**Work required**
Output the records below again, precisely as they are written.

**Supplied data**

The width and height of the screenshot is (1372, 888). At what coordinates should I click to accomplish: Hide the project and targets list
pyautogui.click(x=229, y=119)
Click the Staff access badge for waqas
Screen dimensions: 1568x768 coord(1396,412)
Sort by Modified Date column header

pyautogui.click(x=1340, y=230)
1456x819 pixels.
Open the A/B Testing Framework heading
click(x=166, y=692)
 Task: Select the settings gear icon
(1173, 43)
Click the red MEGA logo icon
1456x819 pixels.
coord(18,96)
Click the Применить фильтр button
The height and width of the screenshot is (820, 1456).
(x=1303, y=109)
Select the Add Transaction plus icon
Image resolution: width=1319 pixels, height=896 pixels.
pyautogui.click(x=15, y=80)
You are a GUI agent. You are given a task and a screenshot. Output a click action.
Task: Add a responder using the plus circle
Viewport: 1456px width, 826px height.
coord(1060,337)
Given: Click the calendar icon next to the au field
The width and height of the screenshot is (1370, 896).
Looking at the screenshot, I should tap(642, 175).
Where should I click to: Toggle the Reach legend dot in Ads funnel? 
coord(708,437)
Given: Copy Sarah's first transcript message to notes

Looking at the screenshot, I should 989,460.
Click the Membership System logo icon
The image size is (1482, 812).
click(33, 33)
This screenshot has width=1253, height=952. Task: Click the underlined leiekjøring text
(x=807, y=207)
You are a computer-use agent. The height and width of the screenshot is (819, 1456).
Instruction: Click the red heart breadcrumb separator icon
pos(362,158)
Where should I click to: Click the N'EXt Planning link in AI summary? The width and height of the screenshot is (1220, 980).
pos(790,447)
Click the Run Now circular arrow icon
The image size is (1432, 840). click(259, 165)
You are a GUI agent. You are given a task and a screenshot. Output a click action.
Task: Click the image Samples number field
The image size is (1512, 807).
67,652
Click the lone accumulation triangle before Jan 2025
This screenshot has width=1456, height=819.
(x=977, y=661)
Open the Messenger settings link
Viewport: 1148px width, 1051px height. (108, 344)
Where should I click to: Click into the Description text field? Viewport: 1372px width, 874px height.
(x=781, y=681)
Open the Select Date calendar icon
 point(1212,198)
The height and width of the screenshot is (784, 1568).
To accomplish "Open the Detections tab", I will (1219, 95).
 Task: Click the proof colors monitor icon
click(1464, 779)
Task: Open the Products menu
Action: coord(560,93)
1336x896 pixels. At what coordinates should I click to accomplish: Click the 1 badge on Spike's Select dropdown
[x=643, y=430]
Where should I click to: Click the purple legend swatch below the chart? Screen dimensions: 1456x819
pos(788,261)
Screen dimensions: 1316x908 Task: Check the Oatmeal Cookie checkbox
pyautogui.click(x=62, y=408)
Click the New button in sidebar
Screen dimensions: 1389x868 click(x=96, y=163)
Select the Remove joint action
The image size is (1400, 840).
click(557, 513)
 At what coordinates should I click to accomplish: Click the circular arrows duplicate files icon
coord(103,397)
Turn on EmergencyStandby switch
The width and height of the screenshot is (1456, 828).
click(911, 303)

**Answer for the task**
The width and height of the screenshot is (1372, 888). At what coordinates should I click to accomplish: Hide the project and targets list
pyautogui.click(x=229, y=119)
Click the Staff access badge for waqas
Screen dimensions: 1568x768 coord(1396,412)
Sort by Modified Date column header

pyautogui.click(x=1340, y=230)
1456x819 pixels.
Open the A/B Testing Framework heading
click(x=166, y=692)
 Task: Select the settings gear icon
(1173, 43)
Click the red MEGA logo icon
1456x819 pixels.
coord(18,96)
Click the Применить фильтр button
The height and width of the screenshot is (820, 1456).
(x=1303, y=109)
Select the Add Transaction plus icon
Image resolution: width=1319 pixels, height=896 pixels.
pyautogui.click(x=15, y=80)
You are a GUI agent. You are given a task and a screenshot. Output a click action.
Task: Add a responder using the plus circle
Viewport: 1456px width, 826px height.
coord(1060,337)
Given: Click the calendar icon next to the au field
The width and height of the screenshot is (1370, 896).
Looking at the screenshot, I should tap(642, 175).
Where should I click to: Toggle the Reach legend dot in Ads funnel? 
coord(708,437)
Given: Copy Sarah's first transcript message to notes

Looking at the screenshot, I should 989,460.
Click the Membership System logo icon
The image size is (1482, 812).
click(33, 33)
This screenshot has width=1253, height=952. Task: Click the underlined leiekjøring text
(x=807, y=207)
You are a computer-use agent. The height and width of the screenshot is (819, 1456).
Instruction: Click the red heart breadcrumb separator icon
pos(362,158)
Where should I click to: Click the N'EXt Planning link in AI summary? The width and height of the screenshot is (1220, 980).
pos(790,447)
Click the Run Now circular arrow icon
The image size is (1432, 840). click(259, 165)
You are a GUI agent. You are given a task and a screenshot. Output a click action.
Task: Click the image Samples number field
The image size is (1512, 807).
67,652
Click the lone accumulation triangle before Jan 2025
This screenshot has width=1456, height=819.
(x=977, y=661)
Open the Messenger settings link
Viewport: 1148px width, 1051px height. (108, 344)
Where should I click to: Click into the Description text field? Viewport: 1372px width, 874px height.
(x=781, y=681)
Open the Select Date calendar icon
 point(1212,198)
The height and width of the screenshot is (784, 1568).
To accomplish "Open the Detections tab", I will (1219, 95).
 Task: Click the proof colors monitor icon
click(1464, 779)
Task: Open the Products menu
Action: coord(560,93)
1336x896 pixels. At what coordinates should I click to accomplish: Click the 1 badge on Spike's Select dropdown
[x=643, y=430]
Where should I click to: Click the purple legend swatch below the chart? Screen dimensions: 1456x819
pos(788,261)
Screen dimensions: 1316x908 Task: Check the Oatmeal Cookie checkbox
pyautogui.click(x=62, y=408)
Click the New button in sidebar
Screen dimensions: 1389x868 click(x=96, y=163)
Select the Remove joint action
The image size is (1400, 840).
click(557, 513)
 At what coordinates should I click to accomplish: Click the circular arrows duplicate files icon
coord(103,397)
Turn on EmergencyStandby switch
The width and height of the screenshot is (1456, 828).
click(911, 303)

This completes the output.